Amazon Prime has added a racism disclaimer to its offering of “Tom & Jerry” cartoons. Because the last thing that a company that is staffed by 95% white men wants to do is show that they are not sensitive to the racial equality concerns of their viewers.

The Raiders have fired coach Dennis Allen after an 0-4 start. At this pace, that means they are going to go through another three coaches before the end of the season.

Jon Gruden dismissed rumors he is coming back to coach the Raiders, saying he is “not thinking about coaching.” Which means he is in the perfect frame of mind to take on the job of head coach for the Raiders.

A high school football player in Iowa scored a record 11 touchdowns in a single game. Or as the Raiders call that, a pretty good season.

Caddie Steve Williams says he is going to retire, although he says he would be interested in working with Tiger Woods again. Apparently he feels being old and retired means he could take his metal detector along to help pass the time while looking for all of Tiger’s tee shots in the rough.

Major League Baseball says it will test a pitch time clock to speed up games during the winter season. That would do away with the current game time system that is enforced with a calendar.

Michael Phelps reportedly had a blood alcohol level of .14 when he was arrested for DUI in Maryland. His defense is that Maryland isn’t all that bad of a place once you get up to a blood alcohol level of around .18.

Michael Phelps reportedly had a blood alcohol level of .14 when he was arrested for DUI after being observed crossing into the next lane. Apparently he is only used to staying in a lane that is clearly marked with roped buoys.

Michael Phelps reportedly had a blood alcohol level of .14 when he was arrested for DUI in Maryland. He was so drunk he was pulled over wearing Speedos because he thought it would make him eligible to use the car pool lane.

Jimmy Kimmel was named “most dangerous celebrity” to search on the Internet because of the threat of malware and viruses. Although Adam Sandler is still the most dangerous for the threat of coming across any scenes from Adam Sandler movies.

Jimmy Kimmel was named “most dangerous celebrity” to search on the Internet because of the threat of malware and viruses. The only way he could become any more dangerous is if he let Lindsay Lohan drive him to work.

A report says that the success of robotics manufacturing hinges on hiring skilled workers to make them. The bad part is that all the skilled workers will just be on the job long enough to make the robots that will replace them.

Researchers say they hope to use nanotechnology in the future to diagnose cases of Ebola more quickly and cheaply.

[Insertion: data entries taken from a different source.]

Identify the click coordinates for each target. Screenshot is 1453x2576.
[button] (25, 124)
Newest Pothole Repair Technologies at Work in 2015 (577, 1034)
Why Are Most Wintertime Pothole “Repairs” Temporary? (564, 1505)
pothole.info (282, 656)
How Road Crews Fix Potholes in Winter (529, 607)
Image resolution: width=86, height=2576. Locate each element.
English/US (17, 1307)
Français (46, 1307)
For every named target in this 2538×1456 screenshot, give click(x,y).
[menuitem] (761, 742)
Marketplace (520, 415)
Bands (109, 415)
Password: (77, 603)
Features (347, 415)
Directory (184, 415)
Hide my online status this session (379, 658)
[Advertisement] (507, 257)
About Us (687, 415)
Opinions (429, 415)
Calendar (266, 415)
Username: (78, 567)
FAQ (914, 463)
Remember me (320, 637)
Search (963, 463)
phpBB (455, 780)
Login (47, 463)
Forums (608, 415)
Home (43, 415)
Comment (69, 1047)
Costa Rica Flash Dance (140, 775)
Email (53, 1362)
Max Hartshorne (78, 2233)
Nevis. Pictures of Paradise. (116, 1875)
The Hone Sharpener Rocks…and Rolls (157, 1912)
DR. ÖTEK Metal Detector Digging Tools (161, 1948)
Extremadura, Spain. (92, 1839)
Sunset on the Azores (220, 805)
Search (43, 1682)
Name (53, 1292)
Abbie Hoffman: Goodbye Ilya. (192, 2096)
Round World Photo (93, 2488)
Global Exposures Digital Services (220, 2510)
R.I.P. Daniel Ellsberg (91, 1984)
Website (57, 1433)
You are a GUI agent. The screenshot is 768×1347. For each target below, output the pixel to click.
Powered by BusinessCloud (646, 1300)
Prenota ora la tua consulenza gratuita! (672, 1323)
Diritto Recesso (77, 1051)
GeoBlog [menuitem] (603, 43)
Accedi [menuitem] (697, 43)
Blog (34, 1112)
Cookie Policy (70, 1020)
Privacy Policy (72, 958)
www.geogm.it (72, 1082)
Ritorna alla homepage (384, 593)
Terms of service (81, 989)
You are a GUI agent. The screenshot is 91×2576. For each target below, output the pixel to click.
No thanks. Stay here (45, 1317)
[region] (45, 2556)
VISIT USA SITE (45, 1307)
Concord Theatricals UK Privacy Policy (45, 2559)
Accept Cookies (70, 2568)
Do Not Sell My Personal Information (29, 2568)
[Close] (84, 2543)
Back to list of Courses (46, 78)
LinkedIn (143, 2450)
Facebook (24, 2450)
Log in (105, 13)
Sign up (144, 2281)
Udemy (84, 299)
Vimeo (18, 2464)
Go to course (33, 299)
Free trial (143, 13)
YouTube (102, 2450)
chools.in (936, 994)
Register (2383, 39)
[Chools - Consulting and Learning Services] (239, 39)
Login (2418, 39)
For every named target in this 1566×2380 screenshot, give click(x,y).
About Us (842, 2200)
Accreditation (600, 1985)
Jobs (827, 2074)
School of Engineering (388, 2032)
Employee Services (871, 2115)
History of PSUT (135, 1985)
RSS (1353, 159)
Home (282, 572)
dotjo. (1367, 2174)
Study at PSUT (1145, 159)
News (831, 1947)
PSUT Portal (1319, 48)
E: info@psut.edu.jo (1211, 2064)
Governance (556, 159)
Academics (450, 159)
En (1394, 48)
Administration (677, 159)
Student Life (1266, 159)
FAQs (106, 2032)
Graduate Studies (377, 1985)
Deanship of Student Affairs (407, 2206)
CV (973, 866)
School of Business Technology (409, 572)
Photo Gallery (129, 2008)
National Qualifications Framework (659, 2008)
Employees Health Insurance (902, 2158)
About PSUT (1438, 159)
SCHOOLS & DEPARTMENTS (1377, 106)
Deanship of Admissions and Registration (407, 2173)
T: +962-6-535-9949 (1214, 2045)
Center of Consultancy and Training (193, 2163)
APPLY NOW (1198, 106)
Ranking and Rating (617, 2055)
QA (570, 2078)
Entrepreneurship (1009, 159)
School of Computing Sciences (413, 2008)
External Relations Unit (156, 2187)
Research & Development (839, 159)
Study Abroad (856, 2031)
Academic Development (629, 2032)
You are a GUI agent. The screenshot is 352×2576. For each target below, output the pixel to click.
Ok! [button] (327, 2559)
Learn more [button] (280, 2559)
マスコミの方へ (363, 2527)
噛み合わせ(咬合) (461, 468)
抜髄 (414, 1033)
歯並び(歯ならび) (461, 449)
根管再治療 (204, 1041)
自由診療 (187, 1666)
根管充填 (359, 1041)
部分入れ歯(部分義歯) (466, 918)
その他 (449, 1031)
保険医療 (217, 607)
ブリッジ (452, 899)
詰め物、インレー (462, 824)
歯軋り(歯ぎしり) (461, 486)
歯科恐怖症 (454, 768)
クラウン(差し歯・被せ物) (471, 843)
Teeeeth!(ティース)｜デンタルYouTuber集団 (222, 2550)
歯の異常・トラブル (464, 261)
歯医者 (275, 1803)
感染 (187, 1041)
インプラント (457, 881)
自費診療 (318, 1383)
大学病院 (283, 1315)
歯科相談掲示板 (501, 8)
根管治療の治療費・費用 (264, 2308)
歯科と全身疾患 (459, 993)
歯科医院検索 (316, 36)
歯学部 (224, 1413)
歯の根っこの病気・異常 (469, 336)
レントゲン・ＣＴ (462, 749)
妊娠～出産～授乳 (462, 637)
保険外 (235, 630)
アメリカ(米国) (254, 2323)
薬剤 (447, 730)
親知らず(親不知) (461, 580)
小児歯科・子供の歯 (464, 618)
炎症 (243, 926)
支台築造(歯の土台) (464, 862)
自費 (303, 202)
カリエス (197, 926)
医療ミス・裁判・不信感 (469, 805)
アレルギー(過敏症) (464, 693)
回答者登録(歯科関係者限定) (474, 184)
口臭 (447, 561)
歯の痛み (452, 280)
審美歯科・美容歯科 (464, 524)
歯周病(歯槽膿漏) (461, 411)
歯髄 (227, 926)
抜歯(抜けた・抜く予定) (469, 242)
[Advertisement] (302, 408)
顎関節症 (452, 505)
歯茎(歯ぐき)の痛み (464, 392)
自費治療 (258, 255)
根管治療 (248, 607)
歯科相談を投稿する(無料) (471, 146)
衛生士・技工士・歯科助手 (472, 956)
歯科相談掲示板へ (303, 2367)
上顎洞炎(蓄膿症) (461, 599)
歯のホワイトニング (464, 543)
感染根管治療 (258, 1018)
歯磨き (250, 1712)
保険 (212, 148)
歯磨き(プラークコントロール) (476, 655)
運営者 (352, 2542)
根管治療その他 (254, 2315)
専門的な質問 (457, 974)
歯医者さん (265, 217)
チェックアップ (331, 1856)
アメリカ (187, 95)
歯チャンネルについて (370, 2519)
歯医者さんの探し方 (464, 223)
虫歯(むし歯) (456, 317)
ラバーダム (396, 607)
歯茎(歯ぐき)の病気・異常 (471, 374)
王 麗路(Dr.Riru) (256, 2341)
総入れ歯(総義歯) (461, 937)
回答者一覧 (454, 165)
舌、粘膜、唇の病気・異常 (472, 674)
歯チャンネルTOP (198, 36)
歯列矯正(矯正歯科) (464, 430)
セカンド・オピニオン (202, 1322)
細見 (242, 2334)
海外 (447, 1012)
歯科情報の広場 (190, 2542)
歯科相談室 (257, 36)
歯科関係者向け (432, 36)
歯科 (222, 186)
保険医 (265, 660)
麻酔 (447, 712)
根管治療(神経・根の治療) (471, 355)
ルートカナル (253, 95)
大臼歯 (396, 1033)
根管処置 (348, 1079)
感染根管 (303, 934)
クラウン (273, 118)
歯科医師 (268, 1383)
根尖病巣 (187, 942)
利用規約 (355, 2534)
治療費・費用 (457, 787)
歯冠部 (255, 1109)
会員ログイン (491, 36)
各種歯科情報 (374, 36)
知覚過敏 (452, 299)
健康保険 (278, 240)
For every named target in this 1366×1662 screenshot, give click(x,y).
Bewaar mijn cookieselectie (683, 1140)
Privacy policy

Until then they can just use the traditional way of confirming the illness, by waiting until the patients start hemorrhaging blood through their eyeballs.

Verizon is backing off its plan to slow down the data speeds of its heaviest users. Apparently there is an easier way to do that, just transfer their wireless carrier plan over to AT&T.

That’s it for now, Oh Faithful Readers! Got my work done a little earlier today since I have a doctor’s appointment this morning. I hate the part where they tell you to drop your pants and put on the latex gloves. And that’s just in the billing office. I’m sure the check up will go well. My only concern is feeling a little run down after visiting that group of tourists just in from Liberia. I am pretty confident a little projectile blood shooting out of my eyes is nothing more than strain from staring at a computer screen all day, right? Hope you enjoy the jokes. If you finish your work a bit early today, before you log off the computer make sure you remember to send the love!